Şöyle tarif etmiş Atatürk…
“Bu memleket, dünyanın beklemediği, asla ümit etmediği bir müstesna mevcudiyetin yüksek tecellisine sahne oldu. Bu sahne, yedi bin senelik Türk beşiğidir. Bu beşik, tabiatın rüzgarlarıyla sallandı, beşiğin içindeki çocuk, tabiatın yağmurlarıyla yıkandı. O çocuk, tabiatın şimşeklerinden, yıldırımlarından, kasırgalarından evvela korkar gibi oldu, sonra onlara alıştı. Onları, tabiatın babası tanıdı, onların oğlu oldu. Bir gün o tabiat çocuğu, tabiat oldu, şimşek oldu, yıldırım oldu, güneş oldu. Türk oldu. Türk budur. Yıldırımdır, kasırgadır, dünyayı aydınlatan güneştir.”
*
Tüm etnik kökenleri bünyesinde barındıran “Ne Mutlu Türküm Diyene” kavramının, ruhu budur.
*
Hal böyleyken… Akp gençlik kolları başkanı, yüreğindeki nefreti kusmuş, “birisinin babasının ve kendisinin doğum yeri Selanik'se, Selaniklidir, kimse Türk, Atatürk demesin, orijinali Yunan yani, Türk'e benzemiyor, keşke Atatürk olmasaydı” demiş.
*
Bu arkadaşın iltihaplı mantığına göre, Akp hükümetinde Yunan bakan var demek ki…

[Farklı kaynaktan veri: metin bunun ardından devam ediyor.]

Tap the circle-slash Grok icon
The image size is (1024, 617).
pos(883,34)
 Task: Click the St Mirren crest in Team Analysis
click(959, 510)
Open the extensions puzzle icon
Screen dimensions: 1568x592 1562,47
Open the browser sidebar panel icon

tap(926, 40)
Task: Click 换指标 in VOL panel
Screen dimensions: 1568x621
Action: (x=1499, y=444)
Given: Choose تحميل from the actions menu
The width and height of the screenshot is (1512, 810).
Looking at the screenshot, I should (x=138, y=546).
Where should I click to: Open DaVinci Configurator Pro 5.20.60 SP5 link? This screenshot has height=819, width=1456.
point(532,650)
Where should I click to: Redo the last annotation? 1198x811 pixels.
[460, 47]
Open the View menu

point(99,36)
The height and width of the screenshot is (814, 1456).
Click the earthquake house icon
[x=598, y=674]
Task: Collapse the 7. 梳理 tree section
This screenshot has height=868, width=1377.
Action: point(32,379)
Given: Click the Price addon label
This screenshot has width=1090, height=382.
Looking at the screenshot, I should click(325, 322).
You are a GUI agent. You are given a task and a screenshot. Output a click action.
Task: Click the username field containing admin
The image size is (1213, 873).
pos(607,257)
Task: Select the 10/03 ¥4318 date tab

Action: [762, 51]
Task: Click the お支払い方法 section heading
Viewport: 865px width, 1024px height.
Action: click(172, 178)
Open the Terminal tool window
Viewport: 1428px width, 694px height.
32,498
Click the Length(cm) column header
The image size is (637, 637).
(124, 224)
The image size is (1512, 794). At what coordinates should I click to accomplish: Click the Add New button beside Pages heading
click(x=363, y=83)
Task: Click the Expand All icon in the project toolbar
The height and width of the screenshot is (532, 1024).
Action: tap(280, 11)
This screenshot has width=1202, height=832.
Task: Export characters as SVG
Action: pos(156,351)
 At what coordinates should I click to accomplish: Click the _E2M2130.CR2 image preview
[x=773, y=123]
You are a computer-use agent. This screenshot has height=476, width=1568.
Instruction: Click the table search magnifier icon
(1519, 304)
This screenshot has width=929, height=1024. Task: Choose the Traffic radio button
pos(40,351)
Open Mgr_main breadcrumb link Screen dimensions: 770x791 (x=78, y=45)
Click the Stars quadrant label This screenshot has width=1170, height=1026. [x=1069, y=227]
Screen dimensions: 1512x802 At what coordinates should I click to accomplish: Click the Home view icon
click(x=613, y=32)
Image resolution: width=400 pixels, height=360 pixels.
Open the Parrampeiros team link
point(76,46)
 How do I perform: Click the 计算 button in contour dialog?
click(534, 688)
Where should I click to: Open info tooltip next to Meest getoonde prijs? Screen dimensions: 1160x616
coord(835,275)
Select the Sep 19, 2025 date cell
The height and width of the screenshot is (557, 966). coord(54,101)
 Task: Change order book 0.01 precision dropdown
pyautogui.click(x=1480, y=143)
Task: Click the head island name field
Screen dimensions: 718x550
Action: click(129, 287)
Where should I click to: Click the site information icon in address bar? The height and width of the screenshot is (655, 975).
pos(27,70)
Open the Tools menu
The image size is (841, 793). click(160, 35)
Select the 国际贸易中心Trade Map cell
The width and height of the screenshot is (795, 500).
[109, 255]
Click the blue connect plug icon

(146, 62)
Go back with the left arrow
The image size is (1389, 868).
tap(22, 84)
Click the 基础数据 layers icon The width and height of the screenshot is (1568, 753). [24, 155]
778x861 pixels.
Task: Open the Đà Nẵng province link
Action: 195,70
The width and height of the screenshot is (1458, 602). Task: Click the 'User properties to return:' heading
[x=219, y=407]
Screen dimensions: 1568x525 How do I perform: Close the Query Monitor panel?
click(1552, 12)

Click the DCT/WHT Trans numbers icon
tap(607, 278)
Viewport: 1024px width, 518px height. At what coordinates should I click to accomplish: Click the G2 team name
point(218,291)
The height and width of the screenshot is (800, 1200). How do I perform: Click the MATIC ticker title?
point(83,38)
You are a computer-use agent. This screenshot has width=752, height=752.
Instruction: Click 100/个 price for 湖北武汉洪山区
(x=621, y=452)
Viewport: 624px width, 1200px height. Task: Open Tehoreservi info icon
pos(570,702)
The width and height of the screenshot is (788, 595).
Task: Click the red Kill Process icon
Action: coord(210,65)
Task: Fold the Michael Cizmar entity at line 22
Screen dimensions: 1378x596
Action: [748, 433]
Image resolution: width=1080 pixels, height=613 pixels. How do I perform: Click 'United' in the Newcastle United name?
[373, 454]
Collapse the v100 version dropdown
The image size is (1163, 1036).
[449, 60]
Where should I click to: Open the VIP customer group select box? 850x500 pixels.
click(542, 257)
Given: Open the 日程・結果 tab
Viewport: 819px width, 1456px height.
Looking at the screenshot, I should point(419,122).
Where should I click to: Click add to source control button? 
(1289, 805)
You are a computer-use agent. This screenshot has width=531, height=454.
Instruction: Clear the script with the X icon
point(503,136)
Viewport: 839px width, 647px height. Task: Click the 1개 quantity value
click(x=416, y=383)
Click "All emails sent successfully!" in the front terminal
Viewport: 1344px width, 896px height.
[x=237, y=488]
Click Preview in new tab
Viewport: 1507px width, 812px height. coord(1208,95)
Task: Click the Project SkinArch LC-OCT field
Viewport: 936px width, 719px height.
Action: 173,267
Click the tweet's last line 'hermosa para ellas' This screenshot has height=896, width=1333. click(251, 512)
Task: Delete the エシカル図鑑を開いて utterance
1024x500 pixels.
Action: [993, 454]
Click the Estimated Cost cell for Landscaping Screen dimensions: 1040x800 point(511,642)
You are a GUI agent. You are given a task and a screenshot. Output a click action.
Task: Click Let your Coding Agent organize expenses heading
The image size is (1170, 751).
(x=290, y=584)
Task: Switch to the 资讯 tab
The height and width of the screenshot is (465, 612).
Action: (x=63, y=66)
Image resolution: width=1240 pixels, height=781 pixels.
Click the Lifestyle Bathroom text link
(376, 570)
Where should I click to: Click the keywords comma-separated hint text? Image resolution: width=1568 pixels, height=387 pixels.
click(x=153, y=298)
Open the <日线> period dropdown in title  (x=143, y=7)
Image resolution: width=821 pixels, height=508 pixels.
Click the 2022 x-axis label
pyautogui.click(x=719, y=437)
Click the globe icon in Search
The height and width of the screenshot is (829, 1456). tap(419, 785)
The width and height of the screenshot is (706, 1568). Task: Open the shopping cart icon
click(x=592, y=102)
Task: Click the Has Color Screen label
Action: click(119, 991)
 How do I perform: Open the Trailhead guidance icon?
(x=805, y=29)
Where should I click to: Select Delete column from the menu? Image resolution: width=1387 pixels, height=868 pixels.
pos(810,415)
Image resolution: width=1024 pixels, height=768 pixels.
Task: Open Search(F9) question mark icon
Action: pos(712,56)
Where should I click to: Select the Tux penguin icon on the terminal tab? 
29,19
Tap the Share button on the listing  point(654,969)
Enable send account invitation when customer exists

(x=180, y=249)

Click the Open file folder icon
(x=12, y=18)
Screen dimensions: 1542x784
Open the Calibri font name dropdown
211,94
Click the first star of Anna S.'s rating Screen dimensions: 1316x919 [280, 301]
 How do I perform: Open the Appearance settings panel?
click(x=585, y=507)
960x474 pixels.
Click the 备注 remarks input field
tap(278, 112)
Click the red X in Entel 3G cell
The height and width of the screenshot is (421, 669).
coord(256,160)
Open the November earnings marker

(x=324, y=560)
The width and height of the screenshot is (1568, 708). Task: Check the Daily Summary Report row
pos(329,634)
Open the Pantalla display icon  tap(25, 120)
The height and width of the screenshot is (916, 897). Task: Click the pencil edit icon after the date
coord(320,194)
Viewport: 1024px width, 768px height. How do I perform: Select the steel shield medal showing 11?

Çünkü, Mehmet Müezzinoğlu Gümülcine doğumlu, babası da Gümülcine doğumlu…
Bu durumda “evet” diyenler, Yunan hükümetine mi evet demiş oluyor?
*
Şimdi bakın…
*
“Sayın başkan,
Yaklaşık yedi asır boyunca yakın doğu ve orta Avrupa kanlı savaşlara sahne oldu. Mustafa Kemal Paşa'nın milli hareketinin rakiplerine galip gelmesiyle kurulan Türkiye Cumhuriyeti, bu belirsizlik ve hoşgörüsüzlük ortamına son verdi.
Bir milletin hayatında bu kadar kısa zamanda bu kadar köklü bir değişim, hakikaten nadiren gerçekleştirilebilmiştir. Teokratik bir rejim altında yaşayan, hukuk ve din kavramlarının birbirine karıştığı çöküş halindeki imparatorluk, tamamen hayat ve canlılık dolu, modern bir ulus devlete dönüştürüldü. Yakın doğu, gerçek bir barışın dayanağı haline geldi.
Türkiye'yle sürekli devam eden anlaşmazlıkların neticesinde kanlı savaşlara sürüklenmiş olan biz Yunanlar, Osmanlı imparatorluğunun halefi olan bu ülkede gerçekleşen derin değişikliğin etkilerini ilk hissedenler olduk.
Küçük Asya felaketi'nden hemen sonra, savaştan bir ulus devlet olarak çıkmış olan, yeniden doğan Türkiye'ye, samimi barış arzusuyla elimizi uzattık, o da samimiyetle karşılık verdi.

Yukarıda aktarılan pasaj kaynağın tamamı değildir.